GOAL: Rewrite the rows from the line with "While [665, 942]" to the line with "Looking at the image, I should click on (504, 825).", replacing "center point" with "midpoint" and leaving everything else unchanged.

DATA SUPPLIED:
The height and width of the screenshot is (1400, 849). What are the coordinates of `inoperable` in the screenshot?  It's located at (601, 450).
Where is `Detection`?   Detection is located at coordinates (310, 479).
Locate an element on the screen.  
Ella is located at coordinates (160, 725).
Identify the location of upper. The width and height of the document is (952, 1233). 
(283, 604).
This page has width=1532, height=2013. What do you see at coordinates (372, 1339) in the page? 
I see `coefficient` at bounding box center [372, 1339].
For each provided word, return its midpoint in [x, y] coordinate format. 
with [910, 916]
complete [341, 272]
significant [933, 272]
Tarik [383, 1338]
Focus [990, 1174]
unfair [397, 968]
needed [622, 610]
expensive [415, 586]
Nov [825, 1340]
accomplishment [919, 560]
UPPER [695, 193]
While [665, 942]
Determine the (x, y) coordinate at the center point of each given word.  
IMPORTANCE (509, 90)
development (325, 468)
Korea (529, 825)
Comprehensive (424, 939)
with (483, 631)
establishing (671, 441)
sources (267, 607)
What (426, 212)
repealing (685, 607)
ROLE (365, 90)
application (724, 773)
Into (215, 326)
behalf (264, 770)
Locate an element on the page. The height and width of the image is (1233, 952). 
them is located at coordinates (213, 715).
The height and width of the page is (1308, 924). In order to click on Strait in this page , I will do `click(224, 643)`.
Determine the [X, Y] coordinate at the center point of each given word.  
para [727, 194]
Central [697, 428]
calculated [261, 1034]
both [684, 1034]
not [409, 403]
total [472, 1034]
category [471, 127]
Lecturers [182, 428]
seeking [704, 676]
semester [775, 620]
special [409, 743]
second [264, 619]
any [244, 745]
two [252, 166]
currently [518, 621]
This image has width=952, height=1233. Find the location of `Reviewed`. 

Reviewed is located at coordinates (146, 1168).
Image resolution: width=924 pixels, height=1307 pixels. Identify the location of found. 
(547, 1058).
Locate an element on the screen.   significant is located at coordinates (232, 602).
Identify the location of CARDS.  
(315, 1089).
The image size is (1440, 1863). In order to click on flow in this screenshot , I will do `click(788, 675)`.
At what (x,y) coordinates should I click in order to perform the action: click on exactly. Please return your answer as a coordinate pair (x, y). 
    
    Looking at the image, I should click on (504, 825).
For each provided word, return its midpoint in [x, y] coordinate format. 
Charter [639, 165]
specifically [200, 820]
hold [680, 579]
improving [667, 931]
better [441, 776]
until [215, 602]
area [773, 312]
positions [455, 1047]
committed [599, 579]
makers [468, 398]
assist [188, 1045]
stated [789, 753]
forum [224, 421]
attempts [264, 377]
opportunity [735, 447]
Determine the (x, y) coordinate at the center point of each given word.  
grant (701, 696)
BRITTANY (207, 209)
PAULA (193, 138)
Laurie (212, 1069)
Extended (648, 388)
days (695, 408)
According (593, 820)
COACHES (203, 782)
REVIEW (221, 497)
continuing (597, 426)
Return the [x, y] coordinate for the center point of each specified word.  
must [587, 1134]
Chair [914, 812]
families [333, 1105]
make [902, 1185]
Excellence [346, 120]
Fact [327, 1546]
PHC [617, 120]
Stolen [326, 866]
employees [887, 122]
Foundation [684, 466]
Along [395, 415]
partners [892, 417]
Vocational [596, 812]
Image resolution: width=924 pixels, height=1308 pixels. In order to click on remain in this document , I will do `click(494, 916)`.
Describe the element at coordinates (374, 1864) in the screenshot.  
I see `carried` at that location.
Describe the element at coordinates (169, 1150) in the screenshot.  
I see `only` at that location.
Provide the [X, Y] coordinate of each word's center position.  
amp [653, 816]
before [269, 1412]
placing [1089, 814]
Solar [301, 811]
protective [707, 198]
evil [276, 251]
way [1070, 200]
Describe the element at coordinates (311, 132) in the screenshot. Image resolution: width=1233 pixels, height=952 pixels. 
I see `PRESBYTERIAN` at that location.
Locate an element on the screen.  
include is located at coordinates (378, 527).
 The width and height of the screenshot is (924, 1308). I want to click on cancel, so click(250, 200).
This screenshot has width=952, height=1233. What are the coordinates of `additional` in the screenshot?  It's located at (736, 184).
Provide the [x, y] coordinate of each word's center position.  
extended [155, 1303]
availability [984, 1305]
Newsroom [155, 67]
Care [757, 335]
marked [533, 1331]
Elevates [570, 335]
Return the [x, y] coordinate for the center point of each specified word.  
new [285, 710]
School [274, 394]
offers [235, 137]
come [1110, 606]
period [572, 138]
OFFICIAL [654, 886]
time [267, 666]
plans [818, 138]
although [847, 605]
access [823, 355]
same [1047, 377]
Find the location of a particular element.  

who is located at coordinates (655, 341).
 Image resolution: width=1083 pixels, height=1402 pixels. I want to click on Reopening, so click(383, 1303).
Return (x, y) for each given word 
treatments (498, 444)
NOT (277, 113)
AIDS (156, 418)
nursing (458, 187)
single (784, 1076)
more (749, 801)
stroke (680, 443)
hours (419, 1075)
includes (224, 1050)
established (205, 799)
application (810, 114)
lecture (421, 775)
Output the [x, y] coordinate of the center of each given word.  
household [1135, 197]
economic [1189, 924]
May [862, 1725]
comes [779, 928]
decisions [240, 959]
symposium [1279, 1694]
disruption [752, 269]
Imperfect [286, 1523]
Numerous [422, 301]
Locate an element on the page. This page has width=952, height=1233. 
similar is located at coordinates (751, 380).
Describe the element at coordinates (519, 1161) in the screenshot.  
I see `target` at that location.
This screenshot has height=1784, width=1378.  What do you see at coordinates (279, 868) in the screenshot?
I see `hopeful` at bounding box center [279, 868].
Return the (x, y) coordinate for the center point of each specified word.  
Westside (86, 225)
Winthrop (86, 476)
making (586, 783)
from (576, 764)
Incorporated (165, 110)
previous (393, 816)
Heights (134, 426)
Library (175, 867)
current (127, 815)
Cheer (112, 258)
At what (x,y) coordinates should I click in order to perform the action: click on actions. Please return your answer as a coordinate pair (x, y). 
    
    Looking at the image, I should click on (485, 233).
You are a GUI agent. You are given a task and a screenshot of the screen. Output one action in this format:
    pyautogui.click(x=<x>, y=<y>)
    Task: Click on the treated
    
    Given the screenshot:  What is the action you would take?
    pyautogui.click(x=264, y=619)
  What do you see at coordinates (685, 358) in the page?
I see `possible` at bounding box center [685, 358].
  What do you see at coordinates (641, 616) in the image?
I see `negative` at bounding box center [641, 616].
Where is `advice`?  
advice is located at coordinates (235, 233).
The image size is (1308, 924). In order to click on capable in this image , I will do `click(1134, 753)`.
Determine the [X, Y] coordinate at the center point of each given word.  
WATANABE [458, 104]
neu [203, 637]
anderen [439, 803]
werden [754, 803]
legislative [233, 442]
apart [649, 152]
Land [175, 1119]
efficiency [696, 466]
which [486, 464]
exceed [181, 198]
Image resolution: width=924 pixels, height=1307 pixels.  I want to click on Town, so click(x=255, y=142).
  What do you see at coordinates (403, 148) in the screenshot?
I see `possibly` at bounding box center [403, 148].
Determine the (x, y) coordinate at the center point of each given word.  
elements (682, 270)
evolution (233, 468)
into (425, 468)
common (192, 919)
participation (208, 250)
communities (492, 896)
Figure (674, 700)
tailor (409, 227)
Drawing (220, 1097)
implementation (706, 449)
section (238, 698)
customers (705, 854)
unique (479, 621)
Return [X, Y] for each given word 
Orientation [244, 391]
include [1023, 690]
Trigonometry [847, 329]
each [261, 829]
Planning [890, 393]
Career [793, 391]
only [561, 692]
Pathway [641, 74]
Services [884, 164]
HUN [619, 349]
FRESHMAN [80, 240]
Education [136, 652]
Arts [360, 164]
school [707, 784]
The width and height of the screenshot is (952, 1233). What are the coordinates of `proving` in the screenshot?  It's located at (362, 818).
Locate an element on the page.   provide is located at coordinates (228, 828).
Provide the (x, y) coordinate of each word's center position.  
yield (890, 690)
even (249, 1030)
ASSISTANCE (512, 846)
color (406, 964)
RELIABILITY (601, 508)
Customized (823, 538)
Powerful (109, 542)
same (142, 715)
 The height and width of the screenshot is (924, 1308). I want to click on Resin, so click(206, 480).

FULL RESPONSE:
While [665, 942]
Determine the (x, y) coordinate at the midpoint of each given word.  
IMPORTANCE (509, 90)
development (325, 468)
Korea (529, 825)
Comprehensive (424, 939)
with (483, 631)
establishing (671, 441)
sources (267, 607)
What (426, 212)
repealing (685, 607)
ROLE (365, 90)
application (724, 773)
Into (215, 326)
behalf (264, 770)
Locate an element on the page. The height and width of the image is (1233, 952). 
them is located at coordinates (213, 715).
The height and width of the page is (1308, 924). In order to click on Strait in this page , I will do `click(224, 643)`.
Determine the [X, Y] coordinate at the midpoint of each given word.  
para [727, 194]
Central [697, 428]
calculated [261, 1034]
both [684, 1034]
not [409, 403]
total [472, 1034]
category [471, 127]
Lecturers [182, 428]
seeking [704, 676]
semester [775, 620]
special [409, 743]
second [264, 619]
any [244, 745]
two [252, 166]
currently [518, 621]
This image has width=952, height=1233. Find the location of `Reviewed`. 

Reviewed is located at coordinates (146, 1168).
Image resolution: width=924 pixels, height=1307 pixels. Identify the location of found. 
(547, 1058).
Locate an element on the screen.   significant is located at coordinates (232, 602).
Identify the location of CARDS.  
(315, 1089).
The image size is (1440, 1863). In order to click on flow in this screenshot , I will do `click(788, 675)`.
At what (x,y) coordinates should I click in order to perform the action: click on exactly. Please return your answer as a coordinate pair (x, y). 
    
    Looking at the image, I should click on (504, 825).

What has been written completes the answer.